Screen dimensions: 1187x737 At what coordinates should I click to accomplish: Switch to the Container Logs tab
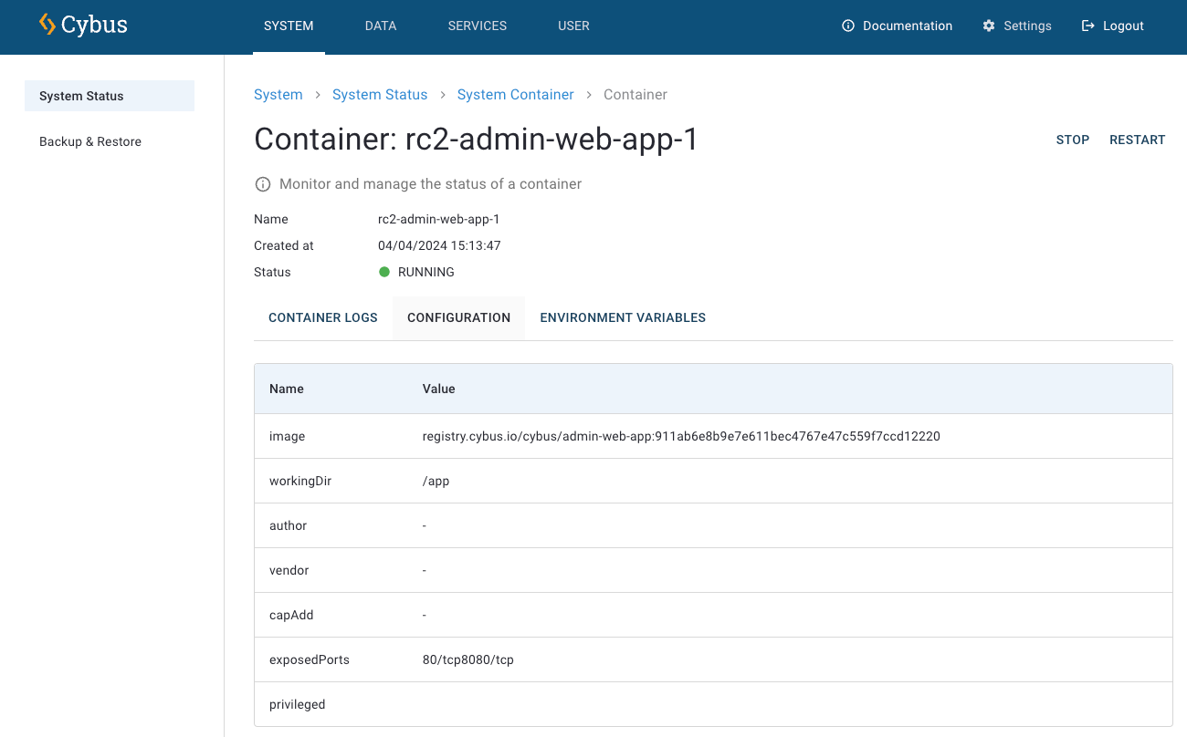(x=323, y=317)
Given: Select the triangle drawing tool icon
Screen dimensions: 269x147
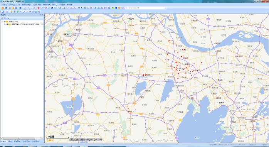Looking at the screenshot, I should click(x=72, y=8).
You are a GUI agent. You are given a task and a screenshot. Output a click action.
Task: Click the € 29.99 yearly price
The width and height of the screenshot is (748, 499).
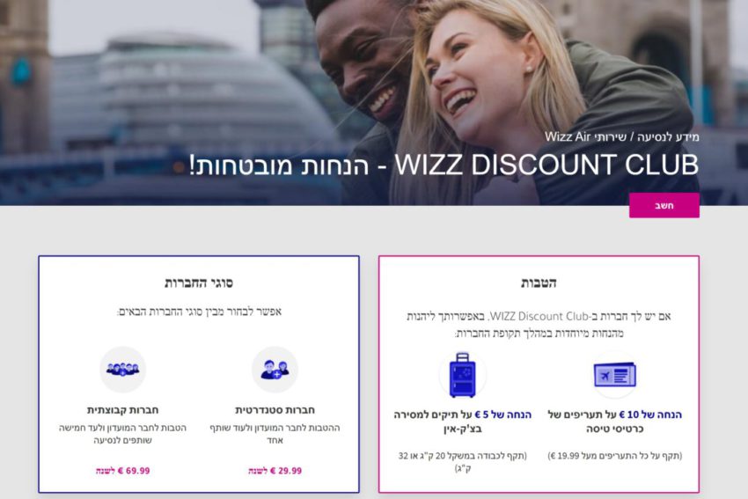click(275, 471)
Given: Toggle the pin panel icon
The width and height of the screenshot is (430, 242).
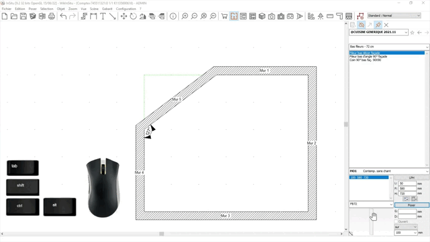Looking at the screenshot, I should [x=378, y=25].
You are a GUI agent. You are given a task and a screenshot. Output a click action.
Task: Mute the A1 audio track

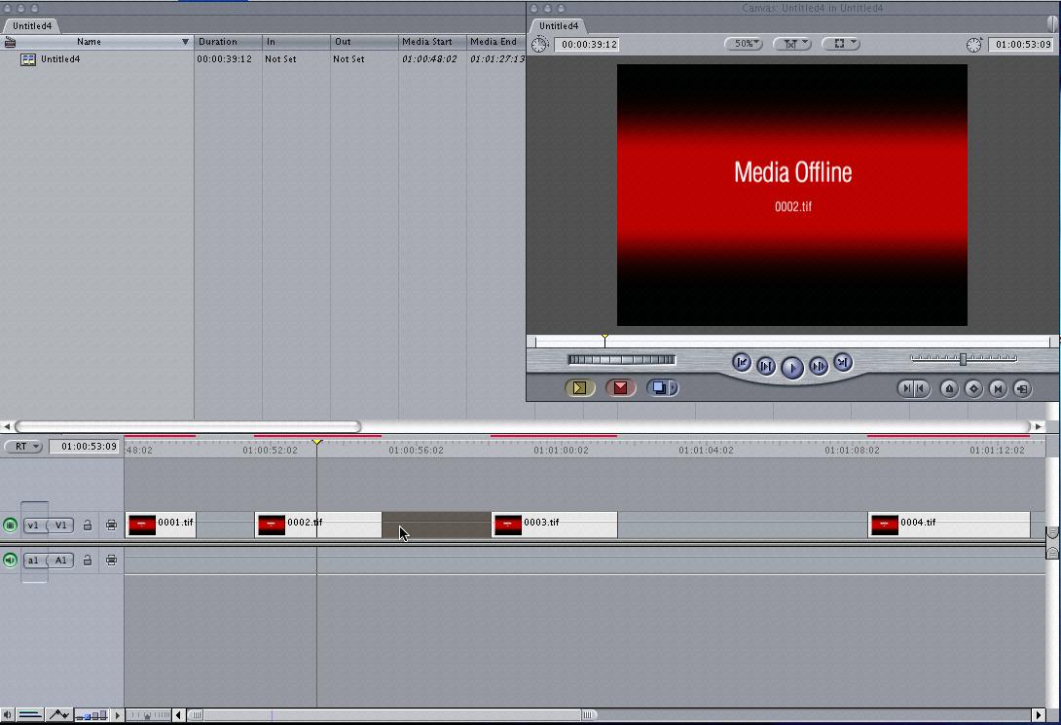[11, 561]
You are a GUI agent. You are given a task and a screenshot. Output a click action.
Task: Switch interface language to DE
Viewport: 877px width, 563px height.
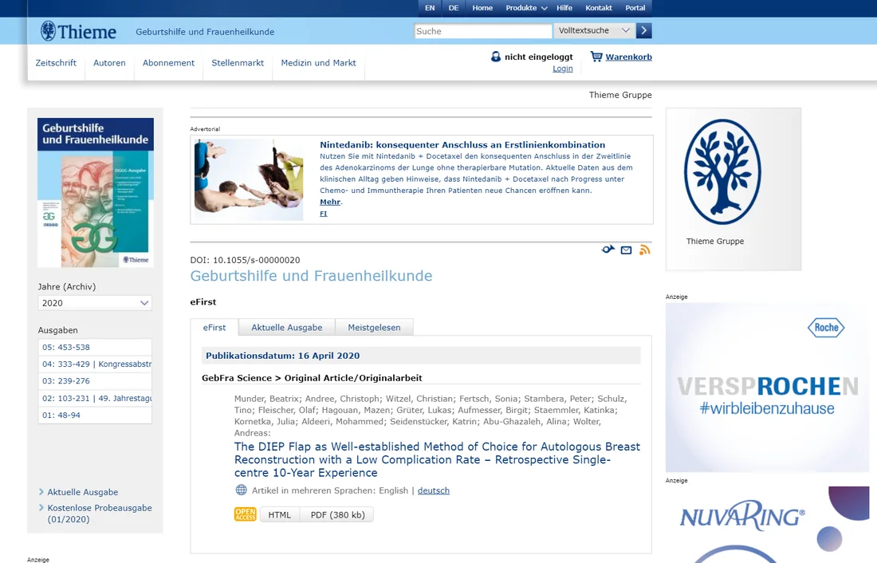tap(453, 8)
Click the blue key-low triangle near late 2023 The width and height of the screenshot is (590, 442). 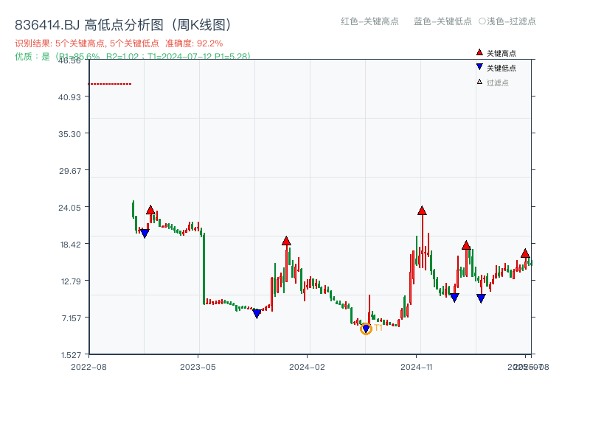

ACTIVITY: Print each entry above verbatim, pictures left out.

EXERCISE RESPONSE:
Screen dimensions: 1187x737 At what coordinates should I click to accomplish: Switch to the Container Logs tab
(x=323, y=317)
Given: Select the triangle drawing tool icon
Screen dimensions: 269x147
Looking at the screenshot, I should click(x=72, y=8).
You are a GUI agent. You are given a task and a screenshot. Output a click action.
Task: Click the € 29.99 yearly price
The width and height of the screenshot is (748, 499).
click(275, 471)
Given: Toggle the pin panel icon
The width and height of the screenshot is (430, 242).
Looking at the screenshot, I should [x=378, y=25].
You are a GUI agent. You are given a task and a screenshot. Output a click action.
Task: Mute the A1 audio track

[11, 561]
You are a GUI agent. You are given a task and a screenshot. Output a click action.
Task: Switch interface language to DE
Viewport: 877px width, 563px height.
tap(453, 8)
Click the blue key-low triangle near late 2023 The width and height of the screenshot is (590, 442). 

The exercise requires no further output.